Exposição confronta obra de jovens artistas

O Centro de Comunicação e Artes do Senac inaugura amanhã à noite uma exposição enxuta, que confronta a obra de dois jovens artistas que vêm despontando entre os novos nomes da produção contemporânea brasileira. Selecionados pela crítica Angélica de Moraes, Débora Bolsoni e Frederico Dalton desenvolvem um sólido trabalho gráfico e fotográfico e comparecem à mostra com trabalhos inéditos que, segundo a curadora, estão muito fundamentados, tanto na forma quanto no conceito.Em comum entre os dois há uma preocupação em tratar de assuntos ou questões relacionados com algo que está escondido para além das fronteiras tradicionais. Daí o título Há Margem, escolhido para a mostra. Os dois também participam do projeto Rumos Visuais, realizado pelo Itaú Cultural.Os trabalhos feitos por Débora, usando materiais de construção como cacos de cerâmica colorida, azulejos e tijolos, "remetem a uma certa arquitetura suburbana, a um espaço de memória situado à margem da metrópole". A artista carioca, de 25 anos, diz que gosta de pensar seu trabalho "em diálogo com o passado recente e os espaços feitos para morar".Já no caso de Dalton, a idéia de superação da margem é de caráter mais formal.

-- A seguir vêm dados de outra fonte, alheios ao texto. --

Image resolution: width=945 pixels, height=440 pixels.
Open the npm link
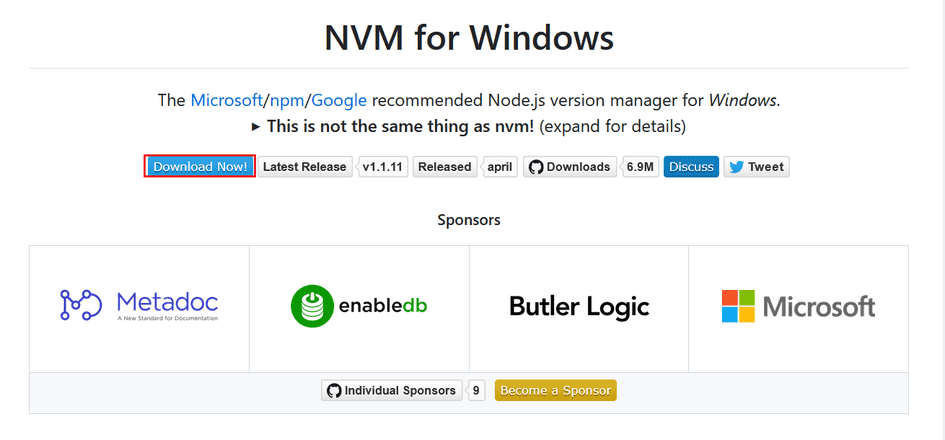pos(287,100)
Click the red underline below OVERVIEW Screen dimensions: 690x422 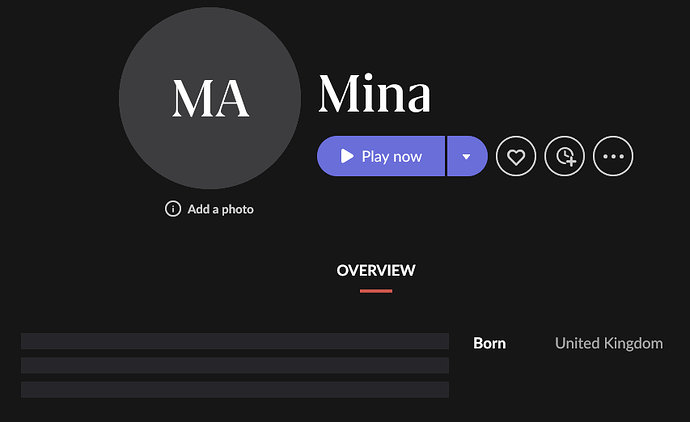(376, 291)
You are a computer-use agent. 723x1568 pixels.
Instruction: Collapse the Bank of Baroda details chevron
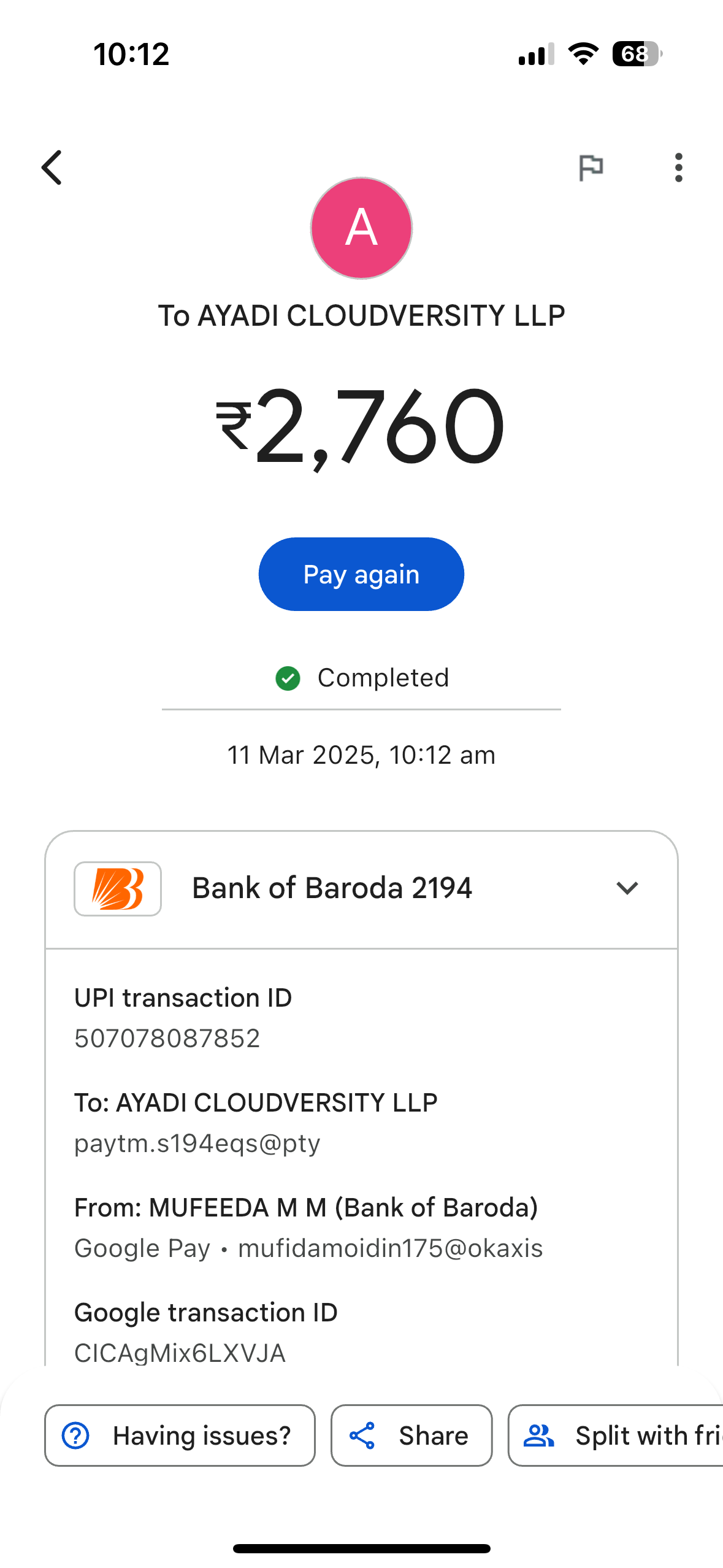pyautogui.click(x=627, y=888)
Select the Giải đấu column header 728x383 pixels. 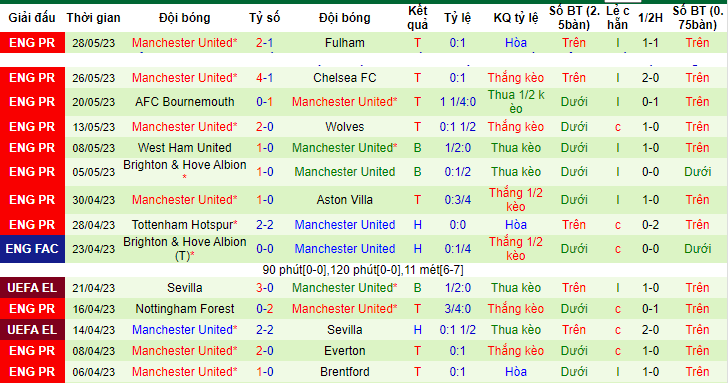click(32, 18)
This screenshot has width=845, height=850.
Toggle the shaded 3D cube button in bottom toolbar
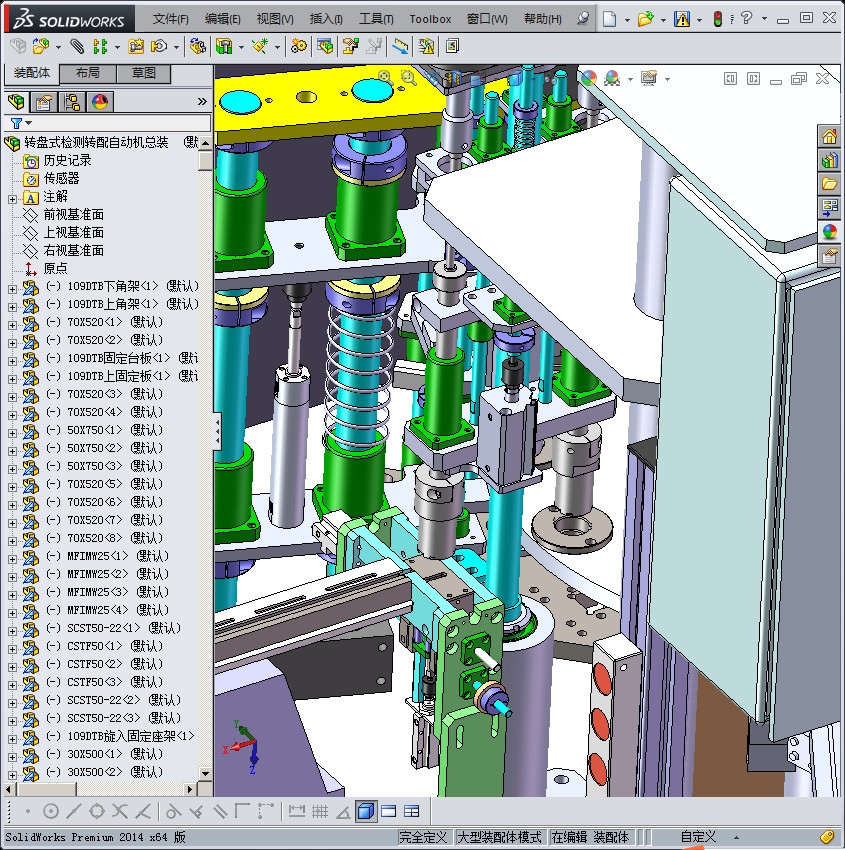[366, 811]
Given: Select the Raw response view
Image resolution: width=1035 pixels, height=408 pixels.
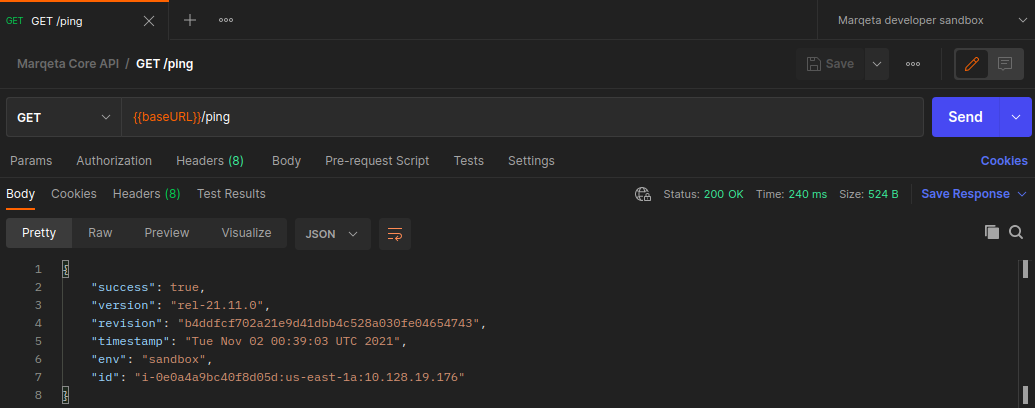Looking at the screenshot, I should coord(100,233).
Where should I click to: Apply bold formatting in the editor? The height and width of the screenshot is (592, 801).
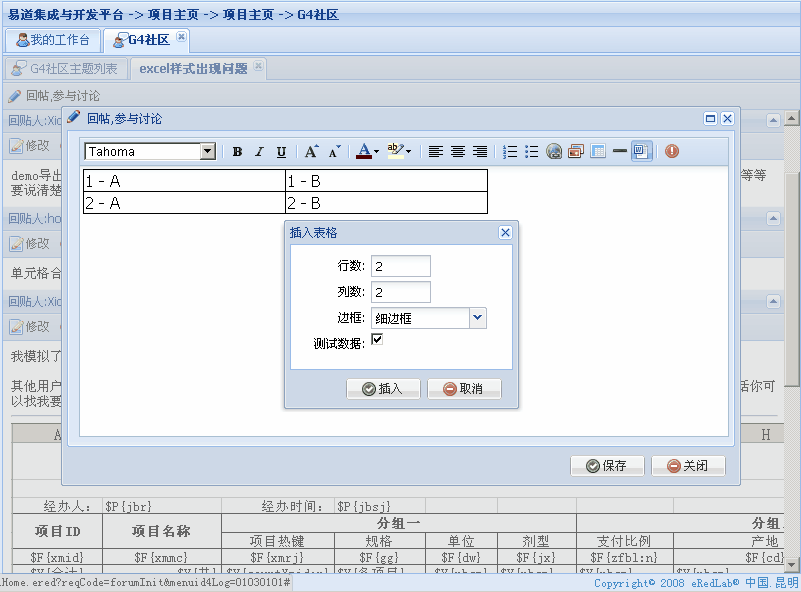click(x=236, y=151)
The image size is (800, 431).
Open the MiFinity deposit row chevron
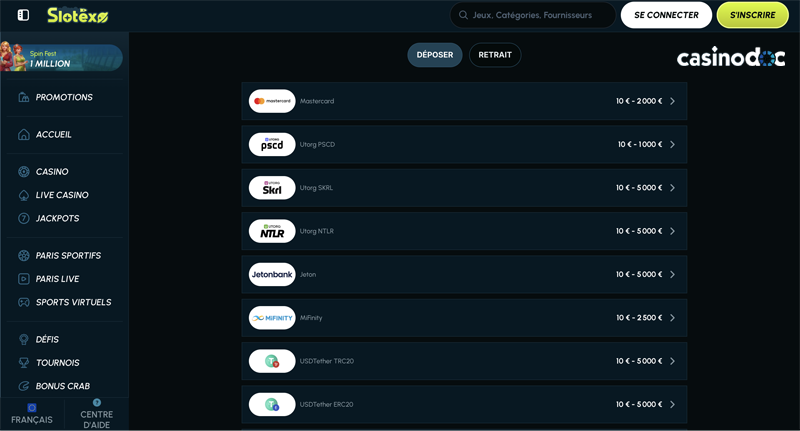672,318
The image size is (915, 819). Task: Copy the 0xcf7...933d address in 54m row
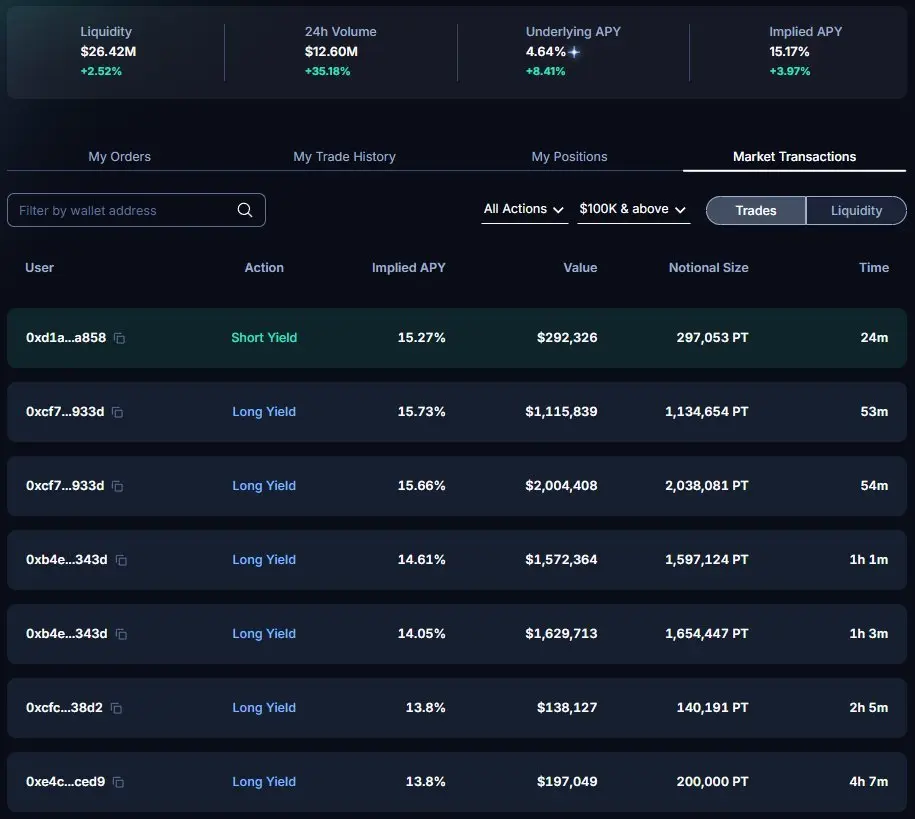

Ele mostra pela primeira vez uma experiência de projetar slides fotográficos sobre outra foto revelada em papel, dando novos contornos à cena projetada. Mas a escolha das imagens também é repleta de significados. Uma delas flagra um arrastão na praia, exemplo claro de marginalidade. Convém esclarecer que essa referência à violência urbana não tem nada de assustador. Pelo contrário. Como afirma a curadora, "esta exposição propõe um salto de alegria, de pura celebração de vida".